US to "Zone the Ocean" to Divvy Up Space for Wind Farms, Oil Rigs and Fisheries

ocean zoning wind farm oil rig photo

Is it possible to issue zoning permits for the ocean? Some US states think so. Due to the growing clashes between fishermen, offshore wind farms, oil rigs, and recreation-seekers, some believe that it's high time we start zoning the ocean itself.
The purpose would be to fairly distribute ocean areas to different industries—an undertaking easier conceived of than done.
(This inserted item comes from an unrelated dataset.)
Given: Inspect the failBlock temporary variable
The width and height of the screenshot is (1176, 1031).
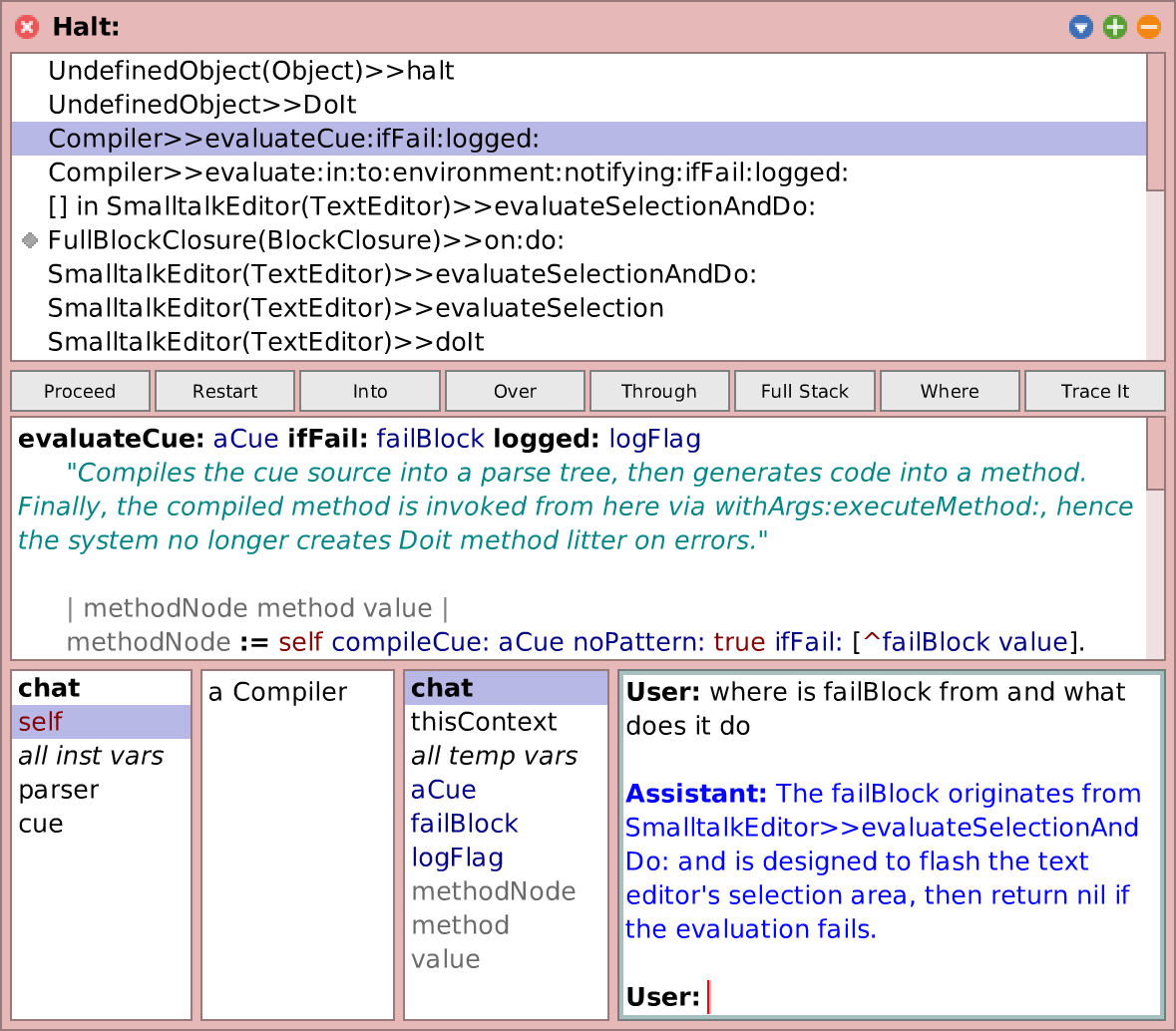Looking at the screenshot, I should coord(464,824).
According to the Washington Post:

To resolve these conflicts, a handful of states -- including Massachusetts, California and Rhode Island -- have begun essentially zoning the ocean, drawing up rules and procedures to determine which activities can take place and where. The federal government is considering adopting a similar approach, though any coherent effort would involve sorting out the role of 20 agencies that administer roughly 140 ocean-related laws.

Which of course would be a bureaucratic nightmare. Since companies can't lay claim to a specific plot of land, it's got to be determined who gets what in more nuanced ways.
Marine ecologist Larry Crowder, one of several scientists at Duke University who have compiled data for such plans, said the approach makes sense because ocean resources are not "equally distributed, whether it's oil and gas, or fish, or corals." But he added that the sea has so many overlapping activities that "when you begin putting these maps together, as we've done, it quickly becomes a train wreck."

And of course, how to go about divvying the areas up is a matter of huge contention, and the states are dealing with the idea in different ways. California, for instance, has decided to establish marine protected areas along its coastline and to broker agreements with interest groups along the way. Massachusetts plans on enacting a comprehensive plan that covers all major activities except fisheries.

How exactly this would impact the building of offshore wind farms and oil rigs is still up in the air.

These initiatives will give new meaning to the phrase "work in progress" and will surely be a massive undertaking. But if offshore wind farms, fisheries, and kayakers are to live together in harmony, shouldn't there be some guidelines?